> **The problem**
Quote the stretch of the nursing forum text below that opens with the words "Many of the" and closes with "54 constituent associations.", copying it word for word.

> **Supplied passage**
—————

Many of the pro-ANA forces here have felt anger and turned their anger into action. Not the fist-slamming action of the rude comment, but the thoughtful dialogue. As I frequently say to my 9 year old son, "When you are shouting at me, all I hear is adrenalin." Work through ANA, another organization, one of your own creating but work toward change. You know fundamentally we all agree on that: There's gotta be some change here, for our patients and for us.
Grant me the serenity to accept the things I cannot change, Courage to change those I can and Wisdom to know the difference.
- 0Apr 22, '01 by MscA direct quote from allnurses.com news article regarding ANA applauding Nurse Reinvestment Act: "The American Nurses Association is the only full-service
professional organization representing the nation's nearly 2.7
million Registered Nurses through its 54 constituent associations.
ANA advances the nursing profession by fostering high standards of
nursing practice, promoting the economic and general welfare of
nurses in the workplace, projecting a positive and realistic view of
nursing, and by lobbying the Congress and regulatory agencies on
health care issues affecting nurses and the public."

—————

> **Provided data**
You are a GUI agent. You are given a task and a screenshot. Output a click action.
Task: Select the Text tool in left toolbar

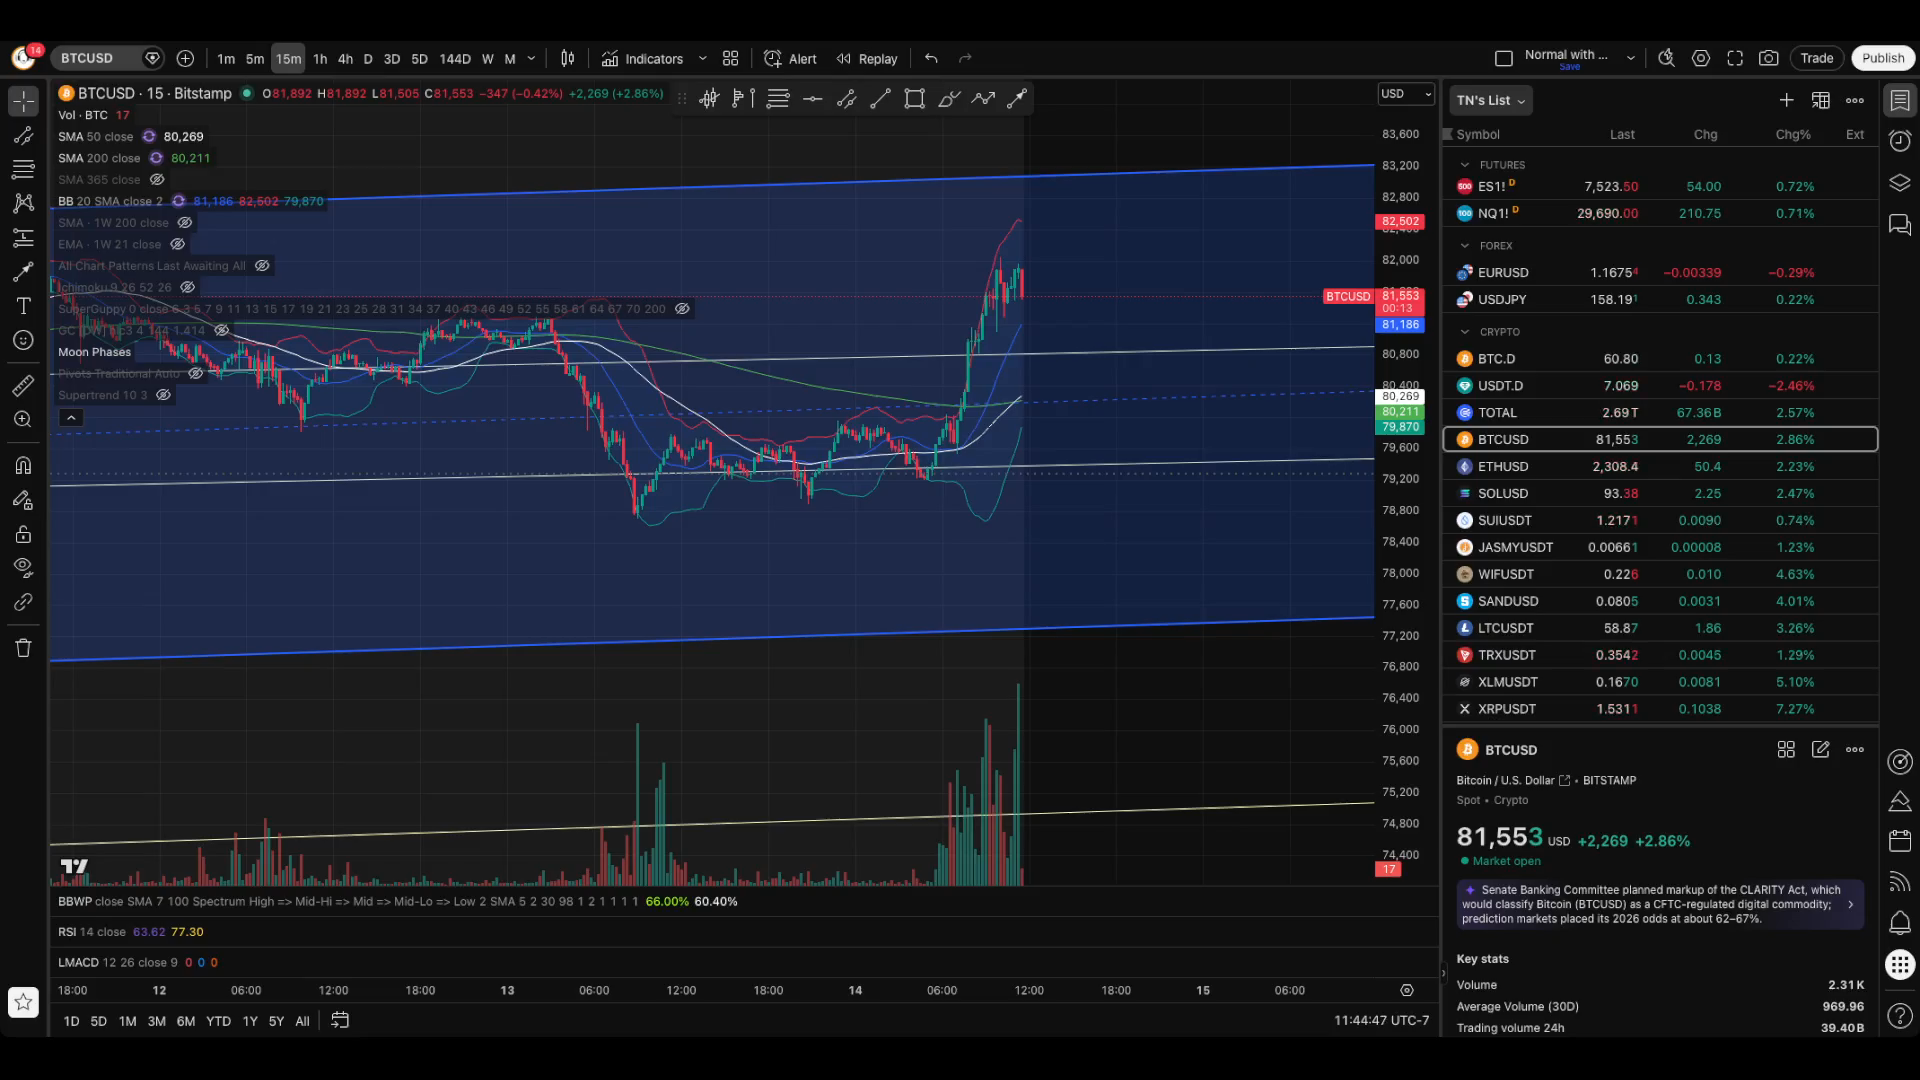(23, 306)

—————

> **Output below**
Many of the pro-ANA forces here have felt anger and turned their anger into action. Not the fist-slamming action of the rude comment, but the thoughtful dialogue. As I frequently say to my 9 year old son, "When you are shouting at me, all I hear is adrenalin." Work through ANA, another organization, one of your own creating but work toward change. You know fundamentally we all agree on that: There's gotta be some change here, for our patients and for us.
Grant me the serenity to accept the things I cannot change, Courage to change those I can and Wisdom to know the difference.
- 0Apr 22, '01 by MscA direct quote from allnurses.com news article regarding ANA applauding Nurse Reinvestment Act: "The American Nurses Association is the only full-service
professional organization representing the nation's nearly 2.7
million Registered Nurses through its 54 constituent associations.